Recognizing that he has proposed a seemingly severe limitation on academic freedom, Segal rationalizes that Symons and Ratson remain able “to communicate and collaborate as individual scholars.” That is true but irrelevant. After all, Pitzer’s 126-day investigation of Segal likewise left him free to communicate as an individual scholar. Although Segal does not advocate totally obliterating the academic freedom of the two professors, he does argue that McMaster’s Symons should be barred from co-teaching with the colleague of her choice. Even if Ratson were one of the world’s leading experts on Babylonian space and time conceptions (note: she is; her ancient language skills include Aramaic, Ugaritic, Akkadian, Greek, Geez, Hebrew, and Arabic), Segal would not allow Symons’s students the benefit of her teaching in their curriculum.
The hypocrisy is overwhelming. When it comes to his own teaching choices, Segal protests even hypothetical – indeed, subconscious – impingements on his freedom of expression. When it comes to others, however, he believes that he and his confreres ought to be able to dictate their choice of co-teachers, based on politics and nationality.

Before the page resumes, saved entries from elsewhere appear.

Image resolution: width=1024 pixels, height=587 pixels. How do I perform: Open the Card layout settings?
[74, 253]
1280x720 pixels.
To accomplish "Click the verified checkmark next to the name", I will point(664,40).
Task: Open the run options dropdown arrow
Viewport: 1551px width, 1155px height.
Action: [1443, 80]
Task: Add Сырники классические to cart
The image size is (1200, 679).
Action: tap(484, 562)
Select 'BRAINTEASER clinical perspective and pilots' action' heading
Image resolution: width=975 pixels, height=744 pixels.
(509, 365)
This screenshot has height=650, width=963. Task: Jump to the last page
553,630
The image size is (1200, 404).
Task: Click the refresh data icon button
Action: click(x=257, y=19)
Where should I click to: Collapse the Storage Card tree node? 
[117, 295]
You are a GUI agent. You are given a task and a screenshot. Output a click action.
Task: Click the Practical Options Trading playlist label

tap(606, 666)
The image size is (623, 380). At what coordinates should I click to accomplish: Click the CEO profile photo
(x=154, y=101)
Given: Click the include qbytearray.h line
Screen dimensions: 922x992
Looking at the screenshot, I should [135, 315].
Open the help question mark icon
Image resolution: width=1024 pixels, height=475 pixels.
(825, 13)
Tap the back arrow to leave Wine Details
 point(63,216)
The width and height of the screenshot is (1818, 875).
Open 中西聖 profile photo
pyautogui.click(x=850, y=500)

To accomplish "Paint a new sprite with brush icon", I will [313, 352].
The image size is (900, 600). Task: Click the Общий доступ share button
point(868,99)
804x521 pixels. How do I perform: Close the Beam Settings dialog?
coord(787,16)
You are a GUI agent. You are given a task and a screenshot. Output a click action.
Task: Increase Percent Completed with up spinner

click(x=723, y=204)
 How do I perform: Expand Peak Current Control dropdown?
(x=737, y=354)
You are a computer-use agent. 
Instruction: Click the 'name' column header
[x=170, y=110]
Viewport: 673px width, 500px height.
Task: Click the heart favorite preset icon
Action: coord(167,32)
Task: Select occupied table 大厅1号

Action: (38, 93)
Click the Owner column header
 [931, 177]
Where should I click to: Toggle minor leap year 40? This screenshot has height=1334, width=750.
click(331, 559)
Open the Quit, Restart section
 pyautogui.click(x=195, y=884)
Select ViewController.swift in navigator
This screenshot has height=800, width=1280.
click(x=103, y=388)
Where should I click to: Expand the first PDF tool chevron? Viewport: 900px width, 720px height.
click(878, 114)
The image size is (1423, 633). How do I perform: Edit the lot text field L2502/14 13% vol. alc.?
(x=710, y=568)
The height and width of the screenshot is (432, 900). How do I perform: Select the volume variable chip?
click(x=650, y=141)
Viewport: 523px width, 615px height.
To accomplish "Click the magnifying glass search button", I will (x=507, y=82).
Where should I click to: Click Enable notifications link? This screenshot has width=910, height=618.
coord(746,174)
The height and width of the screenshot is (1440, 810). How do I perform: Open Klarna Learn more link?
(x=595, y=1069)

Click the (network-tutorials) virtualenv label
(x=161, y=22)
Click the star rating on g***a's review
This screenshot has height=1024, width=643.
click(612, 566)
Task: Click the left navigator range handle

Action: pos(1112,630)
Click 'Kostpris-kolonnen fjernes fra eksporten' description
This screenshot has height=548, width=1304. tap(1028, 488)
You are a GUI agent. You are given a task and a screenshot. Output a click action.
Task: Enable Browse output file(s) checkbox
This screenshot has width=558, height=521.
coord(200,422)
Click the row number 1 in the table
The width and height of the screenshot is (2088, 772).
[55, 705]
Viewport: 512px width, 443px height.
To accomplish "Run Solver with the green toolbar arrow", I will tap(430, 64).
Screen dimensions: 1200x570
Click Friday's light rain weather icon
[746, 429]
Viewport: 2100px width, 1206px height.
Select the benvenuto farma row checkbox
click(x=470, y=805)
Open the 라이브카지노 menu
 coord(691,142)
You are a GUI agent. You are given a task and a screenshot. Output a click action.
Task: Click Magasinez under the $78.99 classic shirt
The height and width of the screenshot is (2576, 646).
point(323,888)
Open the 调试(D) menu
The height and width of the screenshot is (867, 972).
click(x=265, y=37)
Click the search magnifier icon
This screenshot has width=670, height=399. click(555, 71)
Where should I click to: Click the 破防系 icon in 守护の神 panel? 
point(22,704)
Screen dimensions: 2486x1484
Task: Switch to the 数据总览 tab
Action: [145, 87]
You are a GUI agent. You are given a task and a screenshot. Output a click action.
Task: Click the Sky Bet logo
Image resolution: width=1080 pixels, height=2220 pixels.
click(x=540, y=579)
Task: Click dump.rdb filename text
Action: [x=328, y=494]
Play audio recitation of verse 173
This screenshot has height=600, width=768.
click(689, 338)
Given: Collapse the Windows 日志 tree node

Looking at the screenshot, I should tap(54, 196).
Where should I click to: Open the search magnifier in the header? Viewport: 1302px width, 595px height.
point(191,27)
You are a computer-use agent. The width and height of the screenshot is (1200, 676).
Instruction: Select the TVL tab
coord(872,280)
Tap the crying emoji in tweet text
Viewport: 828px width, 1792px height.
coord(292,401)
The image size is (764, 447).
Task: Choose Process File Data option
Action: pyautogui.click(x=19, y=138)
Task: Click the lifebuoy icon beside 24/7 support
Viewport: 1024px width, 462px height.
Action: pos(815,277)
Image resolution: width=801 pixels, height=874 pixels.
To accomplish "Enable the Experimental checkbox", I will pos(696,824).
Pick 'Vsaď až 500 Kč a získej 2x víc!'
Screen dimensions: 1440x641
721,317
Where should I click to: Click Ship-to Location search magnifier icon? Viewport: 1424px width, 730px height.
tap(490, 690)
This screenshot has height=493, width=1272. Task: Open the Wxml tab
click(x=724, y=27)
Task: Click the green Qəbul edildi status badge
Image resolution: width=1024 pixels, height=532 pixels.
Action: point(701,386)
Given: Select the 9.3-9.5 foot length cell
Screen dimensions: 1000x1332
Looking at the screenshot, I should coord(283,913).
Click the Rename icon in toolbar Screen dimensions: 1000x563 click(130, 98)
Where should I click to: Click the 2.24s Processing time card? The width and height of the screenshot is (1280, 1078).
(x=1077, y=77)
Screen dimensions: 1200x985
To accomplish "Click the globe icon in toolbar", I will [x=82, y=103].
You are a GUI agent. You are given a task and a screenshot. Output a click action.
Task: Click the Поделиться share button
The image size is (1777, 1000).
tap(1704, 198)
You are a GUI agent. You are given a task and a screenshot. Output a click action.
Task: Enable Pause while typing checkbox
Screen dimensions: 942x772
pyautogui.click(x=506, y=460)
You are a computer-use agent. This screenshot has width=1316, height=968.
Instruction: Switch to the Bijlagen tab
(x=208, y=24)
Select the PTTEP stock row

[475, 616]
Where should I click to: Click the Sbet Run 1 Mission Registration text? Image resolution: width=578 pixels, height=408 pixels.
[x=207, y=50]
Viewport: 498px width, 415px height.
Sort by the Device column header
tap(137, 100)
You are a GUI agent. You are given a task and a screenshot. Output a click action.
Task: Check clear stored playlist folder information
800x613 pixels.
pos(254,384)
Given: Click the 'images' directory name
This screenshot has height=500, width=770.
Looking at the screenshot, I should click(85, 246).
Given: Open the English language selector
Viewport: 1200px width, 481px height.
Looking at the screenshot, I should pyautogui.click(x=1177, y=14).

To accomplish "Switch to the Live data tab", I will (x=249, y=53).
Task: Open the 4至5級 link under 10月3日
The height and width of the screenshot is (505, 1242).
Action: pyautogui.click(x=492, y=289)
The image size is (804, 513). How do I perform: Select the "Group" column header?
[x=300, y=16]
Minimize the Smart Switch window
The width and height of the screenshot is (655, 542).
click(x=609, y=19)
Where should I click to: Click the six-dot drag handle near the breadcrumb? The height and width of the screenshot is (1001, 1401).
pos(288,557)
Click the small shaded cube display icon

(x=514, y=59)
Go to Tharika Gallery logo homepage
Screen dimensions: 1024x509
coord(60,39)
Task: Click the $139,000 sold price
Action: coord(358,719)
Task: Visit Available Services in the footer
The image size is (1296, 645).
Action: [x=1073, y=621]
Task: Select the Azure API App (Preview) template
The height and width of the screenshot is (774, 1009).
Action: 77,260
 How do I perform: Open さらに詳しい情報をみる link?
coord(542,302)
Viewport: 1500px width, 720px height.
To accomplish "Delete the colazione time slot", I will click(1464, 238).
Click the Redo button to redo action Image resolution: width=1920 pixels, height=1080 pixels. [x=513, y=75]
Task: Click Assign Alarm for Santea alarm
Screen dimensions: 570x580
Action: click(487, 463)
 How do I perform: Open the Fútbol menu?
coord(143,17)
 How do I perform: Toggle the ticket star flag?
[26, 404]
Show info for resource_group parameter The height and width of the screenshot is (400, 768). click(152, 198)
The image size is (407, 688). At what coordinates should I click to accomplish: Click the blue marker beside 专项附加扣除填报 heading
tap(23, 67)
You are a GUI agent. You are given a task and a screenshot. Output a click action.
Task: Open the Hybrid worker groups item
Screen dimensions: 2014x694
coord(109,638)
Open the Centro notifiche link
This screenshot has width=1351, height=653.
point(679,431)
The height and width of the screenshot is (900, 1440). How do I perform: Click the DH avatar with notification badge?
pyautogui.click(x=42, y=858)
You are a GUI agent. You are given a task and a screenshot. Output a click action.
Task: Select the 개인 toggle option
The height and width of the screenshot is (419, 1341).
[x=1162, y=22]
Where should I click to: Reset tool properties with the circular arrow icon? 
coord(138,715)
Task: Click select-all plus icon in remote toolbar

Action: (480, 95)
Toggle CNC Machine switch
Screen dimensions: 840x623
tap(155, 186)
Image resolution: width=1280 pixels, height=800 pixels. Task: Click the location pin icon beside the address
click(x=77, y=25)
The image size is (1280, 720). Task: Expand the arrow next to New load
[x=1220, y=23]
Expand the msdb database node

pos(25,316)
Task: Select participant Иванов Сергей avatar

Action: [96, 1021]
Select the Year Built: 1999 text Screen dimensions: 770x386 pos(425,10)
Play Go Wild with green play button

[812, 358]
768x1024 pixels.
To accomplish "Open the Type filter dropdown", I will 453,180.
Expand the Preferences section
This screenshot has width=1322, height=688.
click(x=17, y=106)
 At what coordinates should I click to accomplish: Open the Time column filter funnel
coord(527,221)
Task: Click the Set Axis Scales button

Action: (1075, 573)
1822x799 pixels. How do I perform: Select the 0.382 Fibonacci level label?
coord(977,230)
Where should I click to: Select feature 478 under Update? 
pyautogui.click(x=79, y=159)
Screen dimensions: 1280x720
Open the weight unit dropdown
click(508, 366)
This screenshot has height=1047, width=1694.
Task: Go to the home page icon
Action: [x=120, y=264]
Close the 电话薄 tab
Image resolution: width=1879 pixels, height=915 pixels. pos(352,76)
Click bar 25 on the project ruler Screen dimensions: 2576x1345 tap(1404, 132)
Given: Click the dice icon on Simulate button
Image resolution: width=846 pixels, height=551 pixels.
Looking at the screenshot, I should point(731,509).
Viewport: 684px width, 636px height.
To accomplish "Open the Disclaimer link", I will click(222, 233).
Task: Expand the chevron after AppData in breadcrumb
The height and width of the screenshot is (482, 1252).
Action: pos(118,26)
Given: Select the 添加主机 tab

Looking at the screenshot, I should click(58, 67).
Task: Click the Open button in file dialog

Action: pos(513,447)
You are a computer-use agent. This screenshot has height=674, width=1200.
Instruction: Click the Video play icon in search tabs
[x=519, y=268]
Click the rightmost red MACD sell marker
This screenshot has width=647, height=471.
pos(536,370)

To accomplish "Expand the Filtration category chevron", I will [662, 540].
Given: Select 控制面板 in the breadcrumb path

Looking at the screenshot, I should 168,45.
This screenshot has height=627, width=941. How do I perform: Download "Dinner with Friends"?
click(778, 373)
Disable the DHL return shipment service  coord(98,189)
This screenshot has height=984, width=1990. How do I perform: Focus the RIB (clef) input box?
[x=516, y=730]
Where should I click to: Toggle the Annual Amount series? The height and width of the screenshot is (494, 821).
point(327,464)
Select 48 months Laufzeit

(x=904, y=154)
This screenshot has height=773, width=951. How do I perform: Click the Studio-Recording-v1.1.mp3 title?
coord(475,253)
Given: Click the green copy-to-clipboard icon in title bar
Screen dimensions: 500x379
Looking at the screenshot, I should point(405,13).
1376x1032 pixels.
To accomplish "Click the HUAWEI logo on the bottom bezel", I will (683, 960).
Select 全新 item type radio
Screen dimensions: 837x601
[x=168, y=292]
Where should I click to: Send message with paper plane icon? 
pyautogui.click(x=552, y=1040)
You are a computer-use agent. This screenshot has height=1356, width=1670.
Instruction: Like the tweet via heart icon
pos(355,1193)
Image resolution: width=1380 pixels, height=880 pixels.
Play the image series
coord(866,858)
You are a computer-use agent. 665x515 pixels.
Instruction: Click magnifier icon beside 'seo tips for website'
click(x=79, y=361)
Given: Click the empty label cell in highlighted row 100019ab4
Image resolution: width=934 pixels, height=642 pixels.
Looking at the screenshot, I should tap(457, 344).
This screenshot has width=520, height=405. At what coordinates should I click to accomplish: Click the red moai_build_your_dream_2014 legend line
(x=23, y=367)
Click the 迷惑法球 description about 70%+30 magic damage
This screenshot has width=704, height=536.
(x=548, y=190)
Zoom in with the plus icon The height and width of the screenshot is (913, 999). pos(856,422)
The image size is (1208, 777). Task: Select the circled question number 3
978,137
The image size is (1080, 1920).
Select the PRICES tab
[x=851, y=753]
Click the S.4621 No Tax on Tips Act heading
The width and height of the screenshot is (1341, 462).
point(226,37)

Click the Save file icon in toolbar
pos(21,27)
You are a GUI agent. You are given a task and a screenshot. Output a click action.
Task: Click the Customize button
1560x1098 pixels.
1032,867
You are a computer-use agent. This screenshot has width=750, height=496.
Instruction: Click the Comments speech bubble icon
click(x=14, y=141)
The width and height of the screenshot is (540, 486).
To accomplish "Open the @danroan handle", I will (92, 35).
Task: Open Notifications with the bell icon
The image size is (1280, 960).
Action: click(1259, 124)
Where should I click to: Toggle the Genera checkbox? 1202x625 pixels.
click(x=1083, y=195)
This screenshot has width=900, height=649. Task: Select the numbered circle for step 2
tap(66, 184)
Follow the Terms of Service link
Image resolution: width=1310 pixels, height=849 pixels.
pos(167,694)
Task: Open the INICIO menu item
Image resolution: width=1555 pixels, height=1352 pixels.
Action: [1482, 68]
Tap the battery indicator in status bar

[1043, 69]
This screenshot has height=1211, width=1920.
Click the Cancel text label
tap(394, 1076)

In his Academe Blog post, Segal argues that “academic freedom protections shield all conduct and speech made in the delivery of legitimate course content” (italics in original). I tend to agree with him, but of course I would extend that principle to “The Beginning of Science: Ancient Egyptian and Babylonian Conception of Space and Time,” no matter who is teaching it. Anything less is simply self-aggrandizement, and that gives academic freedom a bad name.
Steven Lubet is Williams Memorial Professor at the Northwestern University Pritzker School of Law. He is the author most recently of Interrogating Ethnography: Why Evidence Matters.